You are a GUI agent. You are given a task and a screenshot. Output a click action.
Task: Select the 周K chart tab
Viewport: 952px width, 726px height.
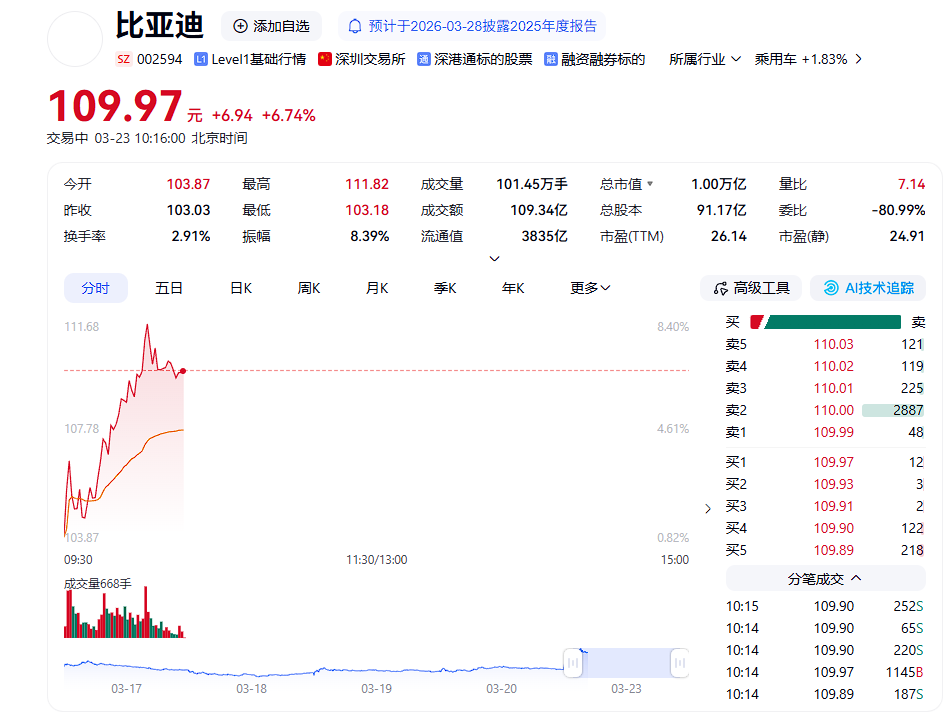308,288

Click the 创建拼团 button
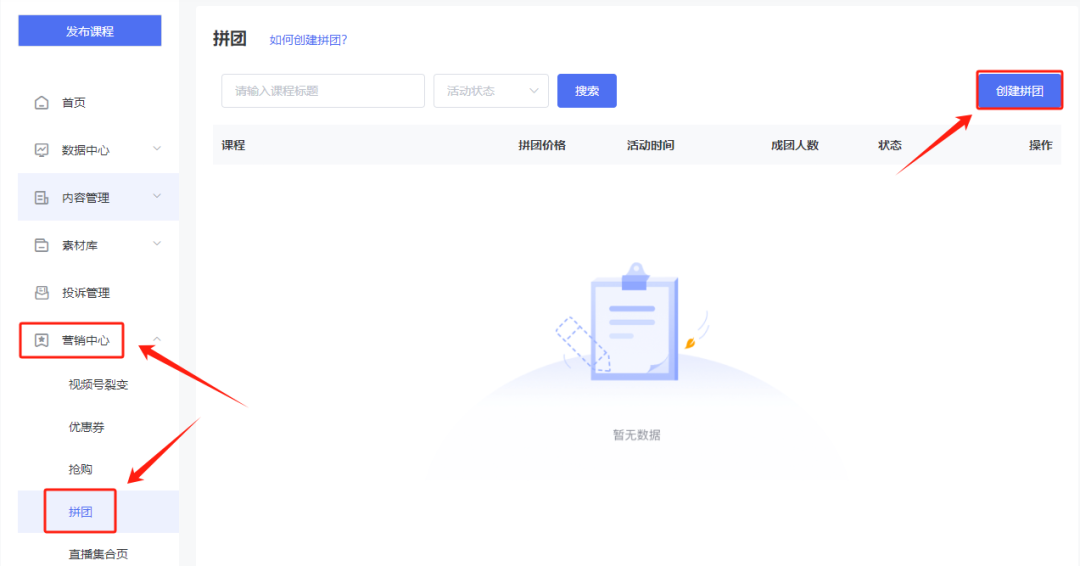click(1019, 91)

**DIRECTIONS FOR THIS TASK:** Every line from the one containing "Task: Select the 周K chart tab" through the end of the records is to be returned exactly, and those lines alone; pictures are dropped.

**SOLUTION TO THIS TASK:**
Task: Select the 周K chart tab
Viewport: 952px width, 726px height.
308,288

Click the 创建拼团 button
click(1019, 91)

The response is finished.